Le Bénin, également visé par ces accusations, a vu son nouveau président, Romuald Wadagni, entreprendre des gestes d’apaisement envers les pays de l’AES dès son investiture le 24 mai. Une attention particulière est portée au Niger, dont la frontière commune avec le Bénin est fermée depuis le coup d’État de juillet 2023 à Niamey. L’arrivée au pouvoir d’un nouveau dirigeant au Bénin a mis fin à ce qui était devenu une querelle personnelle entre les autorités nigériennes et l’ex-président Patrice Talon.

Ce changement de visage agit comme un accélérateur de la réconciliation. Une réunion d’experts nigériens et béninois s’est tenue à Cotonou les 20 et 21 juin pour élaborer les termes d’une nouvelle coopération, centrée sur la défense, la sécurité et la réouverture de la frontière, facteur clé de la reprise économique. La délégation nigérienne a souligné son souhait d’obtenir plus d’informations sur la présence supposée à la frontière « d’éléments étrangers », renvoyant au soupçon persistant d’une base militaire française destinée à déstabiliser le Niger. Une accusation qui ne résiste pas au bon sens : pourquoi le Bénin financerait-il le terrorisme alors qu’il en est lui-même victime ? Ces déclarations relèvent de la routine narrative des régimes de l’AES, qui peinent à freiner la dégradation sécuritaire sur leurs territoires. Leur promesse d’unir leurs moyens militaires n’a pas dépassé le stade du discours, et des pans entiers du Niger, du Mali et du Burkina Faso sont devenus des zones grises administrées par des groupes armés terroristes.

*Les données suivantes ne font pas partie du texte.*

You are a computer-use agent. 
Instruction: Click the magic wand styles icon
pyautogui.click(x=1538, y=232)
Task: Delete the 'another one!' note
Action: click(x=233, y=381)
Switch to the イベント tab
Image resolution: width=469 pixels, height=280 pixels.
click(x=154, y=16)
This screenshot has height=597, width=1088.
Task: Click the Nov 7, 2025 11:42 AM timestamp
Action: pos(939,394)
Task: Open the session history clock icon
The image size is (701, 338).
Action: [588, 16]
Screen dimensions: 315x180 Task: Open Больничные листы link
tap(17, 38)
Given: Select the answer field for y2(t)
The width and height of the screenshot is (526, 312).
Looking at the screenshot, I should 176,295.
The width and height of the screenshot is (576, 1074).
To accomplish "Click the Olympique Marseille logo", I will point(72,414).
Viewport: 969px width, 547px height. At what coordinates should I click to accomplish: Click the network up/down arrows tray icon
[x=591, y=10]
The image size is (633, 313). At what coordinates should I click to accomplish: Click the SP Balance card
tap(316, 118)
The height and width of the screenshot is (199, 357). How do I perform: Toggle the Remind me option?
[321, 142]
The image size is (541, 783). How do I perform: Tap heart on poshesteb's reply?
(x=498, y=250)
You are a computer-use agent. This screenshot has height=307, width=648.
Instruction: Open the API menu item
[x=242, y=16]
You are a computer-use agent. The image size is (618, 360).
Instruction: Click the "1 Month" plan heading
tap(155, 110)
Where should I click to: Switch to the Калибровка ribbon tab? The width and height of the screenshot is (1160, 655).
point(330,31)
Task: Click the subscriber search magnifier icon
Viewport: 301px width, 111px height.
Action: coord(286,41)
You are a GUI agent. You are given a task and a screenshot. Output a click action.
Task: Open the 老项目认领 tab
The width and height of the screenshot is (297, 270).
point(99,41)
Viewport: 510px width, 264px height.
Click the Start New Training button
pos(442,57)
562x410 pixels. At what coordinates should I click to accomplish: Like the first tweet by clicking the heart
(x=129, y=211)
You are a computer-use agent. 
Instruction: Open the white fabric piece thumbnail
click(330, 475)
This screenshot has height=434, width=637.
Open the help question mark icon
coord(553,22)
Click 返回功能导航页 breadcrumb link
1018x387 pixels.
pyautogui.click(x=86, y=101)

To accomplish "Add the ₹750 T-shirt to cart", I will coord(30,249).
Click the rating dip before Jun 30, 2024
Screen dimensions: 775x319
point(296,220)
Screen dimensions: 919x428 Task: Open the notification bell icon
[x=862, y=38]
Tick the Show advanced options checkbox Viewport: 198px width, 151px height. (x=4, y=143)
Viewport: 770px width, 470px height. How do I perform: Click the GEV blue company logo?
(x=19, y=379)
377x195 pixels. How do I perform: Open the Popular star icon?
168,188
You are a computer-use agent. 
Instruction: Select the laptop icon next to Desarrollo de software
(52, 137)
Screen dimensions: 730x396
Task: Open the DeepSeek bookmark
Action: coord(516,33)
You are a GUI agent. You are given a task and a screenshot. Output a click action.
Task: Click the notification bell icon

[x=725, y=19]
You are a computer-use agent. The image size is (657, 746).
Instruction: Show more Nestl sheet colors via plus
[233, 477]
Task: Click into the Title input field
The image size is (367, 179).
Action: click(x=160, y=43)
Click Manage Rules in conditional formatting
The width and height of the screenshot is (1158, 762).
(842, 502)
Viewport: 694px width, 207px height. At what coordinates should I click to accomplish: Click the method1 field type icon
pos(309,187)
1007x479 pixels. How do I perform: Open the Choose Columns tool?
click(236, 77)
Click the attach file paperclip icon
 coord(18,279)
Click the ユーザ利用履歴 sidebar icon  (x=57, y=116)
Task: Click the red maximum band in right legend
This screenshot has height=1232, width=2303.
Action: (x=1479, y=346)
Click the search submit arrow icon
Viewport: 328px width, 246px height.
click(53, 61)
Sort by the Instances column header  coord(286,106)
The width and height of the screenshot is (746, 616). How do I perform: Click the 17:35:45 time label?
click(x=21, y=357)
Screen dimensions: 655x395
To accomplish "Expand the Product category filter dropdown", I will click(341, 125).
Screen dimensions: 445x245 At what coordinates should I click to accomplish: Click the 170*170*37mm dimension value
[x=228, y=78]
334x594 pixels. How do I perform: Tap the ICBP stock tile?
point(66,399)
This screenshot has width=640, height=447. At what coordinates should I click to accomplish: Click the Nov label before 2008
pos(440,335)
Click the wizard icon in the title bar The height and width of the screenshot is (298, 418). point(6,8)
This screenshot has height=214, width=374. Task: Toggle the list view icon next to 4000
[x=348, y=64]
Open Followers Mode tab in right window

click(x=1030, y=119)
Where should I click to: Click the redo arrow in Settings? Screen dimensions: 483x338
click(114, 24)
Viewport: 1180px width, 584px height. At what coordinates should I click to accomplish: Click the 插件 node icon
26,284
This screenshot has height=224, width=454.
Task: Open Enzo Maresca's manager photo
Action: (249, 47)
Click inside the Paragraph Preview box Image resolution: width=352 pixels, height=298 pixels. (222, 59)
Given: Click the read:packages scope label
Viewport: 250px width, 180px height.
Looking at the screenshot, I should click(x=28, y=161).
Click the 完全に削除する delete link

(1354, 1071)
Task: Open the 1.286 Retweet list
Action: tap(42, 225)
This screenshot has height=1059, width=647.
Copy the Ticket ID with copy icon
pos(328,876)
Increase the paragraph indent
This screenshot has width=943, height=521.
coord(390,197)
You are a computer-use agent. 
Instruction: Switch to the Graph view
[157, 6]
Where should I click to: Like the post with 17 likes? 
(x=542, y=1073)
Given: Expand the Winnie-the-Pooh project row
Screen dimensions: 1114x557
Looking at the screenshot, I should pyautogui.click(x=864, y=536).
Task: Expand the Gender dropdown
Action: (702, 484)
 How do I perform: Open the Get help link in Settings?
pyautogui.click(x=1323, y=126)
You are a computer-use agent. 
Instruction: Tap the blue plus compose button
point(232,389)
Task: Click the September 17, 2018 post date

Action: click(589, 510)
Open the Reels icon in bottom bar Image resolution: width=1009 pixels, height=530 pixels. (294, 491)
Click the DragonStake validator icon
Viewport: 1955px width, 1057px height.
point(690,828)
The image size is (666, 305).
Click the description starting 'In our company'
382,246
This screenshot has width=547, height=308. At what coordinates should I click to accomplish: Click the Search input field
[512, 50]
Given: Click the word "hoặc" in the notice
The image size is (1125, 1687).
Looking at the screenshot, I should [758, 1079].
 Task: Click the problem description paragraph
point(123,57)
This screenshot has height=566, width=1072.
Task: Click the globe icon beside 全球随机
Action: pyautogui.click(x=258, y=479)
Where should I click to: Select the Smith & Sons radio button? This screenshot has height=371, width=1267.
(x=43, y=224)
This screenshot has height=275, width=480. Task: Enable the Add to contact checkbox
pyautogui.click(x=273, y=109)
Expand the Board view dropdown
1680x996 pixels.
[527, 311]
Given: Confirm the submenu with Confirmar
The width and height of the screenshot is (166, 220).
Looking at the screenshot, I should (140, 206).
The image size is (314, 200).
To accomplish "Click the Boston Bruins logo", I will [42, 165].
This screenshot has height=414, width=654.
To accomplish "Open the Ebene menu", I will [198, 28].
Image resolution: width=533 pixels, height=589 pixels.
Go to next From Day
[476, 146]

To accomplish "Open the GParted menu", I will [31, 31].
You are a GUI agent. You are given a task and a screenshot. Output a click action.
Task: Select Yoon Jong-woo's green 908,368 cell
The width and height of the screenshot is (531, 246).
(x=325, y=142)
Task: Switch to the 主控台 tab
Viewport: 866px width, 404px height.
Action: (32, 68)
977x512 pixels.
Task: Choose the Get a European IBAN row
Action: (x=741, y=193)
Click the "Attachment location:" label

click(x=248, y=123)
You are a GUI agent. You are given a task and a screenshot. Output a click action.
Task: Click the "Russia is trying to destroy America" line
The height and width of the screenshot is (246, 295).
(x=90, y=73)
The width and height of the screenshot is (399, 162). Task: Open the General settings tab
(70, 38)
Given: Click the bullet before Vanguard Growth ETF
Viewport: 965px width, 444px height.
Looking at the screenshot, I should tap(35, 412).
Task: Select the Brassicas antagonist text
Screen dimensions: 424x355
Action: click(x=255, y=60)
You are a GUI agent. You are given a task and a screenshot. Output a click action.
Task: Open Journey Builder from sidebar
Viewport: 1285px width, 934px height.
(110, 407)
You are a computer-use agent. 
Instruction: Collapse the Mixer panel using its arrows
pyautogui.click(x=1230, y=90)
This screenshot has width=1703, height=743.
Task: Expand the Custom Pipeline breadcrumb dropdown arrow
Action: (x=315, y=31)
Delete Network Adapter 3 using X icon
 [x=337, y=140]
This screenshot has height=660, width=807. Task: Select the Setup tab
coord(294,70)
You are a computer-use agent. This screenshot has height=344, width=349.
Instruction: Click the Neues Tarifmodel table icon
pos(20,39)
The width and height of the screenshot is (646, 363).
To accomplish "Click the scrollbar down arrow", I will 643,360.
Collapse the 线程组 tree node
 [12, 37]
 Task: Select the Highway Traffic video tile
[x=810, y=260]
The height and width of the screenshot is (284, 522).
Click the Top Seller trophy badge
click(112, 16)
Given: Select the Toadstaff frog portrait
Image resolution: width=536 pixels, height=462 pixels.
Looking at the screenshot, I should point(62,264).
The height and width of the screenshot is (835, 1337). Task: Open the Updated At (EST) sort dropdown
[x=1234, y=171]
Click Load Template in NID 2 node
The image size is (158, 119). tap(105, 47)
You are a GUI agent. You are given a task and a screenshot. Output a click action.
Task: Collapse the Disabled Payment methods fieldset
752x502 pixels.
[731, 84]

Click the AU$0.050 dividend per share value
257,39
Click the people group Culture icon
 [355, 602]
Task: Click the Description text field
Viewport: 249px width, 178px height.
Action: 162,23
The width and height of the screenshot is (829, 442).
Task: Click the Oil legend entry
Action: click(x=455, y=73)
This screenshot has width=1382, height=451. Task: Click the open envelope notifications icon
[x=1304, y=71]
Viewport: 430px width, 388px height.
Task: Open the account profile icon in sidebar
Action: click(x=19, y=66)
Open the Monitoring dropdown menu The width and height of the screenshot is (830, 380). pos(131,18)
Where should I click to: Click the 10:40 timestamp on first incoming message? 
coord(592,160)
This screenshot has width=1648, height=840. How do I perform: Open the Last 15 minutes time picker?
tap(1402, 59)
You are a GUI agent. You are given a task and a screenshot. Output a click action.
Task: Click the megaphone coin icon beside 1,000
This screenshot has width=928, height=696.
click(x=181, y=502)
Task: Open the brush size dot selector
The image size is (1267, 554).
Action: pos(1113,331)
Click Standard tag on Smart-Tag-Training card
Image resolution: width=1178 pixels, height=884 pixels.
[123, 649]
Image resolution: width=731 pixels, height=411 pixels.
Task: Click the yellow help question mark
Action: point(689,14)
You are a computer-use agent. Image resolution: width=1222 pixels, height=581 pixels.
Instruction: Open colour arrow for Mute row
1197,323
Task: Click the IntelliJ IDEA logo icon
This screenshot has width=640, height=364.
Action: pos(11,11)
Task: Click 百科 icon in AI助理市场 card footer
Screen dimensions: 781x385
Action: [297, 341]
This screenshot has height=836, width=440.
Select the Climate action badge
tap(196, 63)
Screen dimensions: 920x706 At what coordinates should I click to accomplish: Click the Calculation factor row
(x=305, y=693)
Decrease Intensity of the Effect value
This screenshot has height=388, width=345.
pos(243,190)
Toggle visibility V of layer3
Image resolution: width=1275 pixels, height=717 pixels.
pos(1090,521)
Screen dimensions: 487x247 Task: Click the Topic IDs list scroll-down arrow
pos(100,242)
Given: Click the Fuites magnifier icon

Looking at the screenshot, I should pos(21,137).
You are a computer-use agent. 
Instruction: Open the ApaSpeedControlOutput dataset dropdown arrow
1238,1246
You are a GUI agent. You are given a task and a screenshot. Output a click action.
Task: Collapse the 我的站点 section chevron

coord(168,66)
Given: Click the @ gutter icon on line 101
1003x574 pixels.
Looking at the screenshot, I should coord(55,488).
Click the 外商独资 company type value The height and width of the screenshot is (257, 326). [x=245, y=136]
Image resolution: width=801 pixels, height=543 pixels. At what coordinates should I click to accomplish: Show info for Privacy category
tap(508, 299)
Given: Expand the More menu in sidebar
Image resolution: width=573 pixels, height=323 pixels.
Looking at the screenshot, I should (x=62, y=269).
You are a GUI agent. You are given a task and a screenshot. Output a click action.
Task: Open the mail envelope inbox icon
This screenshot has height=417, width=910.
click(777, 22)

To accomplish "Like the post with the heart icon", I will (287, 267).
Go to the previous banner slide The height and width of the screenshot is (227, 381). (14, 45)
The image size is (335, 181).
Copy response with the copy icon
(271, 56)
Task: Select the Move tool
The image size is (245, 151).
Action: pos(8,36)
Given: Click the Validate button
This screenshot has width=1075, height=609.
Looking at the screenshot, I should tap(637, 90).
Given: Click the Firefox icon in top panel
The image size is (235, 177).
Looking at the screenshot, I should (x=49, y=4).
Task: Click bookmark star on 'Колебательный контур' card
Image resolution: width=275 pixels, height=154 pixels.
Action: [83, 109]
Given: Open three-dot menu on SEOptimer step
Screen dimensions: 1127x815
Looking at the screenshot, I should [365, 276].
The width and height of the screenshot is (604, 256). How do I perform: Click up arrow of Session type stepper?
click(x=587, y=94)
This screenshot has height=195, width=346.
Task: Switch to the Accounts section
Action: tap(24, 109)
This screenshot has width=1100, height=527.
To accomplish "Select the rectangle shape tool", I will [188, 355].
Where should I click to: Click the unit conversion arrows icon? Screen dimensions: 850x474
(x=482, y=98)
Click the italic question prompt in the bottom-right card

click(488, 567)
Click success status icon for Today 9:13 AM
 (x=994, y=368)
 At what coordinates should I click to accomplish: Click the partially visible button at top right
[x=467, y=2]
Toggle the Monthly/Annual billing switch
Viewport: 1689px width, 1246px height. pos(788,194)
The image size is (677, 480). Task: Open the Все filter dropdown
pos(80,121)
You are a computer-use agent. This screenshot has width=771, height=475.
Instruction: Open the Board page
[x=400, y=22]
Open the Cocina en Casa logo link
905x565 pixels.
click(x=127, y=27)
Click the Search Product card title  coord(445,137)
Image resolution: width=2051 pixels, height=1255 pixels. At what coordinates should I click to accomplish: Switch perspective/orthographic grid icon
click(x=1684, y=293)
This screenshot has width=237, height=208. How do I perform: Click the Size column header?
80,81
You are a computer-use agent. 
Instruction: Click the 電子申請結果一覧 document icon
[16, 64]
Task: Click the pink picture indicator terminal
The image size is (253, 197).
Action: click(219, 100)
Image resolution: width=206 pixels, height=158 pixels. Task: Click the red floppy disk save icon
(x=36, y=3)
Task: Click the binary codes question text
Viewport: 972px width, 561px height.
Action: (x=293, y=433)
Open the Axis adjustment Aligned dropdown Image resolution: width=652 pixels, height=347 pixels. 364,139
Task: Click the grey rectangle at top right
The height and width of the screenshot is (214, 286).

L’heure est donc à la réconciliation entre le Niger et le Bénin. Selon le ministre nigérien de l’Intérieur et de la Sécurité, Mohamed Toumba, « une nouvelle ère s’ouvre » pour les deux pays. « En choisissant le dialogue plutôt que la confrontation, nous avons créé de la valeur pour nos économies et de la sécurité pour nos populations », a-t-il déclaré. Les acteurs nigériens et béninois n’oublient pas que derrière l’enjeu sécuritaire se niche celui, crucial, de l’économie, dans un espace où les populations ont des destins liés. Ce qui se produit entre le Bénin et le Niger prend les allures d’un cas d’école pour une gestion réévaluée des vulnérabilités partagées dans l’espace ouest-africain.

Vers des réponses endogènes

Les initiatives de normalisation entre la Cédéao et l’AES devraient se préciser dans les prochains mois. En plus de réactiver les logiques de voisinage, elles soulignent l’urgence de réponses endogènes à l’équation sécuritaire, en écho aux recommandations du secrétaire général de l’ONU, Antonio Guterres, pour une reprise du dialogue entre tous les pays d’Afrique de l’Ouest. En décembre 2025, la Russie, partenaire privilégiée des pays de l’AES, avait appelé à un dialogue pragmatique et mutuellement bénéfique entre la Cédéao et l’AES pour trouver des solutions communes, y compris contre le terrorisme régional. Ces propos indiquent un changement de paradigme dans la coopération internationale, rappelant aux Africains qu’il leur revient de fabriquer les solutions les plus efficientes à leurs défis.

Déjà, des protocoles bilatéraux sont observés entre l’AES et des pays comme le Ghana, la Guinée, le Togo ou le Sénégal. Malgré leur retrait de la Cédéao, les régimes militaires du Sahel ont maintenu leur présence au sein de l’UEMOA, et leurs ressortissants continuent de bénéficier de la libre circulation dans l’espace Cédéao. Au bout du compte, on peut s’interroger sur le bien-fondé du retrait des promoteurs de l’AES de la communauté régionale. L’unique réponse disponible renvoie au contentieux initial : la condamnation par la Cédéao des coups d’État et le refus des dirigeants de l’AES d’œuvrer à un rétablissement de l’ordre constitutionnel. À bien des égards, la rupture entre l’AES et la Cédéao ressemble à un divorce artificieux, ou inachevé.